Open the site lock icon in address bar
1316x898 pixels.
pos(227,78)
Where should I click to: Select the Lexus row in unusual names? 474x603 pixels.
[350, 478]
══════════════════════════════
Exercise
Starting with the line that contains "1316x898 pixels.", copy each line through the end of the data exactly, and leave out all earlier lines.

Exercise output
1316x898 pixels.
pos(227,78)
Where should I click to: Select the Lexus row in unusual names? 474x603 pixels.
[350, 478]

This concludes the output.